Title: Utilizing Machine Learning to Answer Internal Documentation Questions with ChatGPT
In this article, we will explore the application of machine learning techniques to efficiently answer questions from internal company documentation. We will delve into the process of using ChatGPT, a powerful model capable of responding with accurate information based on the knowledge it possesses. Additionally, we will discuss how to ensure the reliability of answers and provide insights on implementing similar solutions for other organizations.
To effectively employ ChatGPT, it is crucial to understand its interaction model. The concept of context plays a significant role, encompassing previous prompts, information provided, and the model’s prior responses within a conversation.
An example conversation with ChatGPT illustrates the power of this approach:
Prompt:
User: I am the founder and CEO of thoughtbot. What is the name of the company I work for?
ChatGPT: The company you work for is thoughtbot.
From the above example, we can see that ChatGPT accurately uses the provided information to respond to the question.
However, it’s important to address a limitation of generative models like ChatGPT—they can sometimes generate false information. To overcome this challenge, prompts can be crafted carefully to avoid fabricated responses. Instead, ChatGPT can be instructed to indicate when it doesn’t possess the answer.
By doing so, ChatGPT will refrain from introducing additional information unrelated to the provided context. This feature is especially critical when aiming to generate factual responses from internal documentation rather than relying on external sources.
Now, let’s explore the steps involved in getting ChatGPT to answer questions based on internal documentation not already present in the model. The following structure outlines the general approach:
1. Perform a search to identify the most relevant documentation that potentially contains the answer.
2. Limit the context provided to ChatGPT by selecting only the pertinent information from the search results.
3. Compose a prompt using the restricted context, ensuring it falls within ChatGPT’s token limit.
4. Submit the prompt to ChatGPT and capture its response, which will contain the answer derived from internal documentation.
At thoughtbot, we have previously developed a custom internal search engine using Ruby on Rails and Elasticsearch. This search engine assists our team in finding the desired information across both internal and external documentation.
For those interested in implementing a similar solution, it is essential to build a searchable index of documentation. Elasticsearch, along with specialized database solutions such as Pinecone, can be valuable tools for this purpose.
While most of the potentially shared information is already public, important internal details are sourced solely from the Handbook, and no sensitive information is transmitted to OpenAI. Adhering to OpenAI’s terms of service, data provided via the API is not utilized for training or model improvement unless explicitly shared. Any data shared through the API is retained for a maximum of 30 days for monitoring purposes, after which it is deleted, unless legal requirements dictate otherwise. OpenAI ensures data protection and implements security measures during this period.

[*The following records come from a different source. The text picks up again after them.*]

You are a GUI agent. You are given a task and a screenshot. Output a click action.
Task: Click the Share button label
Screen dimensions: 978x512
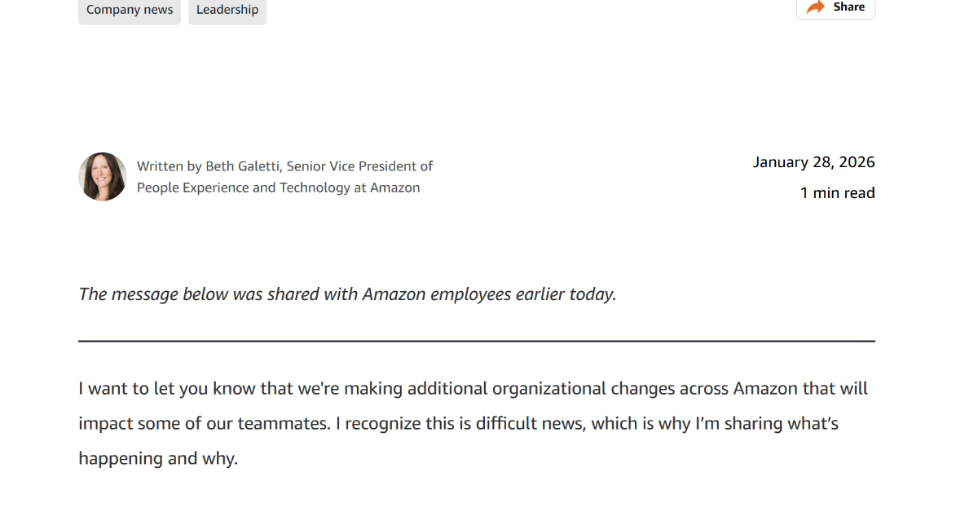[x=848, y=7]
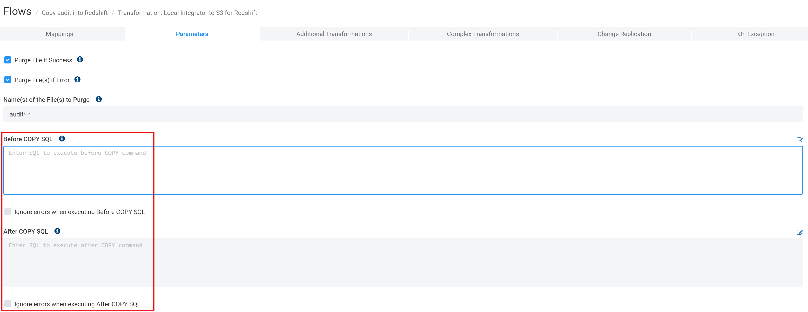The width and height of the screenshot is (808, 312).
Task: Switch to the Complex Transformations tab
Action: [x=482, y=34]
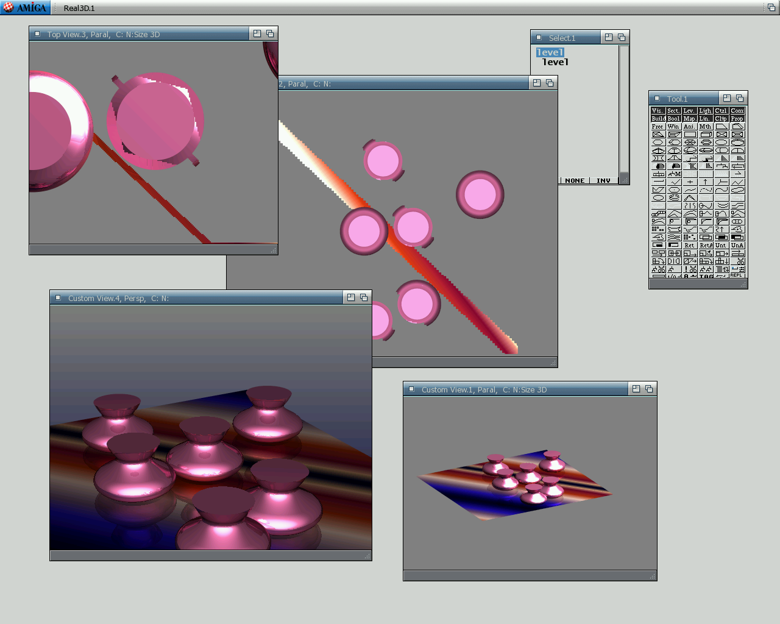The image size is (780, 624).
Task: Zoom the Top View.3 window gadget
Action: click(x=257, y=34)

Although the current approach satisfies our requirements, we remain vigilant and open to future changes. Consideration may be given to adopting an open-source self-hosted model to eliminate reliance on third-party services entirely.
Below is the Ruby code, residing in our Rails app, that accomplishes the task of finding relevant documents, composing a prompt within token limits, submitting it to ChatGPT, and retrieving the response. This code utilizes our Elasticsearch search class, along with the tiktoken_ruby and ruby-openai Ruby gems to count tokens and interact with the ChatGPT API, respectively.
[Provided Ruby code omitted for brevity]
Feel free to reach out to us for further discussion on implementing this solution within your company or for exploring other ways to leverage ChatGPT and other machine learning models for your products.
————————————————————————————————————————-
Note: The length of the translated article remains similar to the original article to adhere to the guidelines provided.